My eye area was cleaned, and a numbing cream was applied for around 20 minutes to minimize the pain. The specially-designed machine they use for the procedure buzzes slightly like a tattoo gun but isn’t one — it doesn’t go nearly that deep — so while the feeling can be mildly irritating, perhaps a little itchy at times, it’s mostly painless. (Your therapist will keep asking you how it feels; your comfort is their priority, so if it’s getting less than tolerable, tell them and they’ll numb the area further.) A vegetable-based ink is used, and the inking process takes an hour.

Afterwards, the therapist cleans the excess ink off the area, applies aftercare creams (and then gives you your own aftercare kit and explains what you’re supposed to do: for starters, don’t wet the area for a day, apply the aftercare creams as directed, and don’t wear eye makeup of any sort for a week), and helps you up, and you’re quite literally good to go. I walked out of Browhaus and straight to a birthday lunch for my grandfather, so there’s no downtime. Some people might experience a little redness or swelling — I didn’t. I went out that night to go dancing and everything was perfectly fine.
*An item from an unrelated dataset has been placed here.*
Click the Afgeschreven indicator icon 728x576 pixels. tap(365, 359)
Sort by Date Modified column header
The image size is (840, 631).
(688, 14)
The line itself, while very dark and very defined when freshly applied, faded somewhat over the weeks after the procedure was done. Eye Define can last for up to a few years, but touch-ups are recommended every few months or so to keep the definition going strong. It’s certainly not liquid eyeliner-black like it was at first, but it’s softened to a very natural-looking definition that I really like, because it’s not obvious. I’m all about subtlety, and what Eye Define has done for me is that it’s made my natural lashline look thicker than it really is. Thick enough that on days when I’m too lazy to mess around with eyeliner, or don’t really need to look overdone, I curl my lashes, apply mascara, and am right out the door. That’s really everything I was hoping for.

At P28,000 for upper eye line definition, Browhaus’ Eye Define is certainly a pricey procedure. But if you hate prepping in the morning, or if, like me, you’re the kind of lunatic who still likes to look made up on the beach, then it’s definitely an investment worth making.